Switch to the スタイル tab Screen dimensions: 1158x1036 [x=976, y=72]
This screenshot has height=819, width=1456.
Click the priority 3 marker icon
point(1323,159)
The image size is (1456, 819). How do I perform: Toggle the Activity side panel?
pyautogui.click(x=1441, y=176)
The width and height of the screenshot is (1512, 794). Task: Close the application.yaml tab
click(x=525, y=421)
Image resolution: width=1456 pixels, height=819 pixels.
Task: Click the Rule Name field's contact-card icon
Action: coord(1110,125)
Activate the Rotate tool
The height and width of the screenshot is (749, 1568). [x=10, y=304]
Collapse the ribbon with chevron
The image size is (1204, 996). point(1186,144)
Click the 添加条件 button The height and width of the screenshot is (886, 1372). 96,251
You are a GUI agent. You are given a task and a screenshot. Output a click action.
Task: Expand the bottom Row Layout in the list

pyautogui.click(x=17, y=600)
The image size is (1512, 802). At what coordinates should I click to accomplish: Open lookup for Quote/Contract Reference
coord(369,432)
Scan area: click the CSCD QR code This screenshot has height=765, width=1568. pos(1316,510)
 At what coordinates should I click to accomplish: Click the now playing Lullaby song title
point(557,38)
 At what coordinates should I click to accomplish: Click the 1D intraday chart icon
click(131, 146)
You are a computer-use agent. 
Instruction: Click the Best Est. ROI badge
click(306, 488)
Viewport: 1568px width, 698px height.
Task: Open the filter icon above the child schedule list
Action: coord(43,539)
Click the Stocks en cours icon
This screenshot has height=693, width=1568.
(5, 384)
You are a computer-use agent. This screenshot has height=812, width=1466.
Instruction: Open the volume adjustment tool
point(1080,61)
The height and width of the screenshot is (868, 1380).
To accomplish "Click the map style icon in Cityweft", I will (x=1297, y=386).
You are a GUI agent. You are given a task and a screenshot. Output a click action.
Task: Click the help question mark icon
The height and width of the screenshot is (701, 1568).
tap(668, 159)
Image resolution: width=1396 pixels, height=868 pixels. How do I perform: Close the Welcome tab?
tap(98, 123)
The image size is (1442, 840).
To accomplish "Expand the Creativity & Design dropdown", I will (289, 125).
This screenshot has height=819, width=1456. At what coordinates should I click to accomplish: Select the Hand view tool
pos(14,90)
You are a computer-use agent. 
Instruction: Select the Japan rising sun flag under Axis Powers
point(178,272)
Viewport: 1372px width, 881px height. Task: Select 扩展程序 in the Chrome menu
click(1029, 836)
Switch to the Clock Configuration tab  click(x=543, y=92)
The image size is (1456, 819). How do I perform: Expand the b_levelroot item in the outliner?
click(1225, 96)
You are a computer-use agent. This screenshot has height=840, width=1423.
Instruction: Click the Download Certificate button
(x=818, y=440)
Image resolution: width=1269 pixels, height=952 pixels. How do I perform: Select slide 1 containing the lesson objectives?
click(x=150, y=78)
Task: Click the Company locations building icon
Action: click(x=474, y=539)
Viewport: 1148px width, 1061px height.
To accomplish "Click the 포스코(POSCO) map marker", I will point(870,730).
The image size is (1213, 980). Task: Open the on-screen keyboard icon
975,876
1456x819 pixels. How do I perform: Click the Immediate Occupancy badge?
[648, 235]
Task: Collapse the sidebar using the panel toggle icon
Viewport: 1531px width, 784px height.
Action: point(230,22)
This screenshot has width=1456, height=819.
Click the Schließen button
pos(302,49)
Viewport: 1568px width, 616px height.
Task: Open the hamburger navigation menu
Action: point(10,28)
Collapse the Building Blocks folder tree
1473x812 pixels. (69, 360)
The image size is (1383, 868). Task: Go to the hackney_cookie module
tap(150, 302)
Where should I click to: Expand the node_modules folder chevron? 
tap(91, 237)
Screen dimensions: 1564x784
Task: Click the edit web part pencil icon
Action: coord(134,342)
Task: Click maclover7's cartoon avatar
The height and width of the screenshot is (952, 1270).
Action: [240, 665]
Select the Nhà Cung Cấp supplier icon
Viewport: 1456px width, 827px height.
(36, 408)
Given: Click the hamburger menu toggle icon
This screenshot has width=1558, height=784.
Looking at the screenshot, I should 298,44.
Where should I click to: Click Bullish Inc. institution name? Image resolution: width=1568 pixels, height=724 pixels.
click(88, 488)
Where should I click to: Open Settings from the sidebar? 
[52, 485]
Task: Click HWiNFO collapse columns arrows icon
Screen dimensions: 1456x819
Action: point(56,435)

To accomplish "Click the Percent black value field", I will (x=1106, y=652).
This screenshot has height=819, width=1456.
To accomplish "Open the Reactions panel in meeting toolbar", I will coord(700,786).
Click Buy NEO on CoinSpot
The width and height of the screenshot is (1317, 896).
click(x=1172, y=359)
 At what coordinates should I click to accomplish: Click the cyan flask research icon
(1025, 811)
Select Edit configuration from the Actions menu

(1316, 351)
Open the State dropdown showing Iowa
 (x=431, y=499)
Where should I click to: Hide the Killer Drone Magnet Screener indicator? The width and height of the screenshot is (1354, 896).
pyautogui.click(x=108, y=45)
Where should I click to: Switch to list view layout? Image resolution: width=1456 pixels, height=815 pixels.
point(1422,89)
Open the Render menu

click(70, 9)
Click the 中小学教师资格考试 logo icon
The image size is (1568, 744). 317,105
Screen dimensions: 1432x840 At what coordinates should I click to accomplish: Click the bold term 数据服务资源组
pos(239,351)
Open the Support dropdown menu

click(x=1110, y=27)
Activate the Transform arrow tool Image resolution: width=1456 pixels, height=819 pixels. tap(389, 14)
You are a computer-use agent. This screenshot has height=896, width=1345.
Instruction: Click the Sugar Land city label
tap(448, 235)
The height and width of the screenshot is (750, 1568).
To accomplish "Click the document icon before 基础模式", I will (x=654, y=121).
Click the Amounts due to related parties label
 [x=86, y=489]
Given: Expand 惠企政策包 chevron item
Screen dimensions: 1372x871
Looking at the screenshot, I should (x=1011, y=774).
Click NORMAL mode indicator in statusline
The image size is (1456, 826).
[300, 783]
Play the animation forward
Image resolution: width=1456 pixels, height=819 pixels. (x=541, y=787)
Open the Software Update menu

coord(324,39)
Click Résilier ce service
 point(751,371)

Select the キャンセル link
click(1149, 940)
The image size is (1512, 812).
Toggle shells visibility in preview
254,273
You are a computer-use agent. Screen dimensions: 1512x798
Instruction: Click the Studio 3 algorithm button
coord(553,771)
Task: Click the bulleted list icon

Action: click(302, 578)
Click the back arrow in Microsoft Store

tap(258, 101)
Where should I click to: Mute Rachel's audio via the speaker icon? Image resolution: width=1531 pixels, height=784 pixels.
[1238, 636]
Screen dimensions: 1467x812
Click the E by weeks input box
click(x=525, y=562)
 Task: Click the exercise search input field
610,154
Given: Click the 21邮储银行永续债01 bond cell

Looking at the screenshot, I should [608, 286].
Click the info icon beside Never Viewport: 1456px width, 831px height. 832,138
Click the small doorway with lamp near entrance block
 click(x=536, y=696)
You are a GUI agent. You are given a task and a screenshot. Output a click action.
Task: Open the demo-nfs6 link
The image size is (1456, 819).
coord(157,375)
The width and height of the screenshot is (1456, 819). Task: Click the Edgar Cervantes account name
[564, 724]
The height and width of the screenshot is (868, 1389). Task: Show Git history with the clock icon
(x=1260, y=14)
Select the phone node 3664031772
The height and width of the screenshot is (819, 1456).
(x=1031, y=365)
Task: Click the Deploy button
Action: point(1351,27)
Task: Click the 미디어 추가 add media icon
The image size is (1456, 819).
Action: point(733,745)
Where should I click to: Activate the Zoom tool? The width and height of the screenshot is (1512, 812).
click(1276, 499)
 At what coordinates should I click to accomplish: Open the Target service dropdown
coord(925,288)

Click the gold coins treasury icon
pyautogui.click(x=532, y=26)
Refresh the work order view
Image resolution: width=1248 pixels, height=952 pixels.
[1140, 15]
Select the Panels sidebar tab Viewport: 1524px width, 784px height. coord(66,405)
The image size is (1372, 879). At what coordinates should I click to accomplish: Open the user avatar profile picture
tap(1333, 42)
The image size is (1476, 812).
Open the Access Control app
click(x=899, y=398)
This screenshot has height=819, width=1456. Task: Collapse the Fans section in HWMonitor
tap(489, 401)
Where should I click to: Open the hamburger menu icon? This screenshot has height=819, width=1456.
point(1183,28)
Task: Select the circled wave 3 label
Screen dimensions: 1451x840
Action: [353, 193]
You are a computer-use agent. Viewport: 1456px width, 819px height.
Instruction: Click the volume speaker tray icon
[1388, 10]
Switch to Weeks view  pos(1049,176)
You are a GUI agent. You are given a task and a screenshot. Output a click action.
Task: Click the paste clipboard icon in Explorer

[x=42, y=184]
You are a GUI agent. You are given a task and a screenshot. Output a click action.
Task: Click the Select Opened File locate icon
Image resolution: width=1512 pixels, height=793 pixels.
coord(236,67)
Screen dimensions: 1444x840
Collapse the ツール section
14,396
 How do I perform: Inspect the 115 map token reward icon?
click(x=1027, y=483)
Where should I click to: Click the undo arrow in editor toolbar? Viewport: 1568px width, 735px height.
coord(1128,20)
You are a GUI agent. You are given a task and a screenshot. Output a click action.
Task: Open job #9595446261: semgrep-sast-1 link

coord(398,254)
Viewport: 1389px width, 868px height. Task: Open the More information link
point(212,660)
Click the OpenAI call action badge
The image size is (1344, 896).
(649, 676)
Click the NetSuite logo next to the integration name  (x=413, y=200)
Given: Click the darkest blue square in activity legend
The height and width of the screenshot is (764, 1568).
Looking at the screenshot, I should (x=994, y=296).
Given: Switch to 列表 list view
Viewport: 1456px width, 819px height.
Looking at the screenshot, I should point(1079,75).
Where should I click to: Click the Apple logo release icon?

★ ★ ★ ★

▸ **Task directions**
Go through the records above, find every line with the word "computer", and list those lines.

▸ **Written solution**
You are a computer-use agent. 
You are a computer-use agent. This screenshot has height=812, width=1466.
You are a computer-use agent. 
You are a computer-use agent. This screenshot has height=840, width=1423.
You are a computer-use agent. This screenshot has height=896, width=1345.
You are a computer-use agent. Screen dimensions: 1512x798
You are a computer-use agent. Viewport: 1456px width, 819px height.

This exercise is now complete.